I’m a little early with this December reading recap, but I’ll be out of town for New Years’ and am trying to get a jump on my blog posting before I leave. In December, I managed to read three of the four books from my Tome Topple Readathon TBR list (which I totally failed at reading in November) and also read a bunch of very popular books, with varied results. There are technically three days left in December, but it doesn’t look like I’ll be able to finish another book before then–I’m right at the beginning of The Bone Clocks by David Mitchell, which is a very long book, and I’m listening to Lab Girl by Hope Jahren very, very slowly. I’m also re-reading Sarah J. Maas’s A Court of Mist and Fury, which is a very wintery read.

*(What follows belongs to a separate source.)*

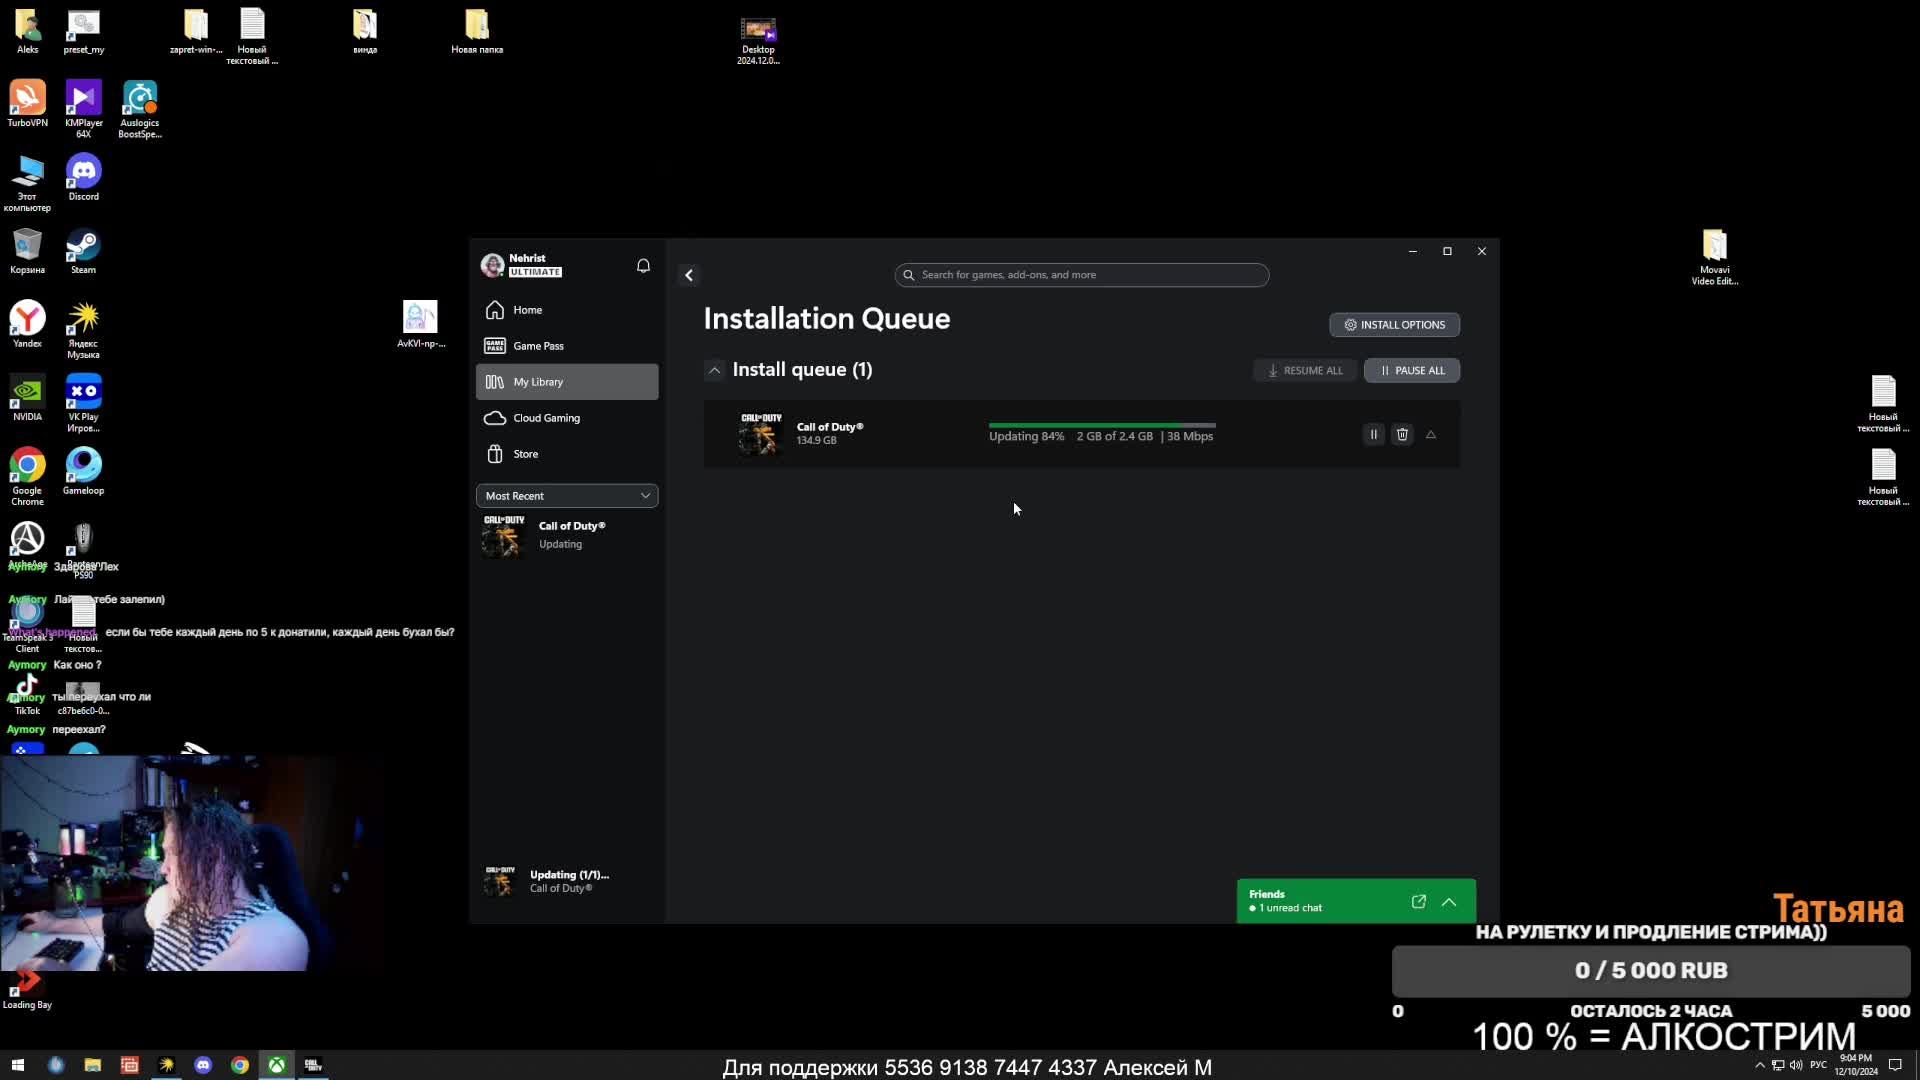Image resolution: width=1920 pixels, height=1080 pixels.
Task: Open INSTALL OPTIONS settings
Action: point(1394,325)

Total books read in December: 6
Audiobooks: 0 (I wasn’t in an audiobook mood! Although I did start one audiobook, Lab Girl by Hope Jahren)
Book Riot Read Harder Challenge tasks completed: 1
✓ 5. Read a middle-grade novel
The Girl Who Circumnavigated Fairyland in a Ship of Her Own Making by Catherynne M. Valente
A Closed and Common Orbit by Becky Chambers (4.25 stars) – this was a wonderful story about two people discovering who they are: an AI who is given her own body for the first time, and a girl born in a world that only wants to use her as a slave. Like Becky Chambers’ previous book, The Long Way to a Small, Angry Planet, the themes here are universal and well-portrayed, and although I did think it was really good, it didn’t quite live up to its predecessor. I’m absolutely planning to continue with the series; according to Goodreads, Chambers has a third book set in this universe coming out in 2017.
Crooked Kingdom by Leigh Bardugo (4.25 stars) – So, I loved Six of Crows, and this book was one of the books I was most excited about reading this year. Maybe that was why I was underwhelmed with the first half of the book; things were seeming forced (especially dialogue and character interactions, which was really disappointing) and things just didn’t feel quite right. But! It got wayyyy better in the second half when the action really ramped up and things started feeling back to the awesomeness that I remember from the first book. The ending was very, very satisfying in pretty much every way. It’s sad that this is only a duology, but honestly things ended on such a perfect note that I’m glad there were only two books.
Gemina by Jay Kristoff and Amie Kaufman (4 stars) – The sequel to Illuminae, the ridiculously exciting unconventionally formatted science fiction book that I devoured during Dewey’s. I’ve been so pleasantly surprised by this series. Gemina, like Illuminae, was very suspenseful and a quick read, but I actually really preferred the two main characters of this book to the main characters of Illuminae–especially Nik, our new male main character, who is a good-hearted guy who happens to be part of an organized crime family. On a space station.
The Girl Who Circumnavigated Fairyland in a Ship of Her Own Making by Catherynne M. Valente (4 stars) – this was a really lovely middle-grade book about a girl named September who travels to Fairyland and discovers that things aren’t quite what she had expected. She befriends a wyvern and goes on a quest, which gets more complicated after the evil ruler of Fairyland gets involved. I was really surprised at how much I enjoyed this; it’s very well-written and has a good amount of originality. I wish I had younger siblings or cousins that I could pass this along to; I’d definitely recommend it if you’re looking for a middle-grade read for anyone.
Mistborn: The Final Empire by Brandon Sanderson (3 stars) – I was not a big fan of this book. I know that a lot of people really love it, and it wasn’t that I thought it was terrible, but it was just…not great. There were so many way-too-convenient plot twists and tropes galore; I can be OK with either of these things in fantasy if the writing is really good, but unfortunately, it really wasn’t. I’m not saying this book was bad; the premise was interesting and there were some fun moments, but overall it wasn’t unique enough for me.
A Darker Shade of Magic by V.E. Schwab (3 stars) – This book was okay…I’d say it was a pretty solid 3-star read, but I’m not sure why it gets so much hype. I did like the concept of multiple Londons; I found the power-hungry White London especially interesting, and I liked Prince Rhy, who seemed by far like the most interesting character. Unfortunately, neither of these really got enough page time for me, and I found the two main characters’ actions to be really frustrating for the majority of the novel. I did like Kell, the main character, but for someone who’s supposed to be a super-powerful magician, he sure forgot to actually use his magic pretty often. Lila really grew on me by the end of the book, but it definitely took awhile. I probably won’t be continuing with this series.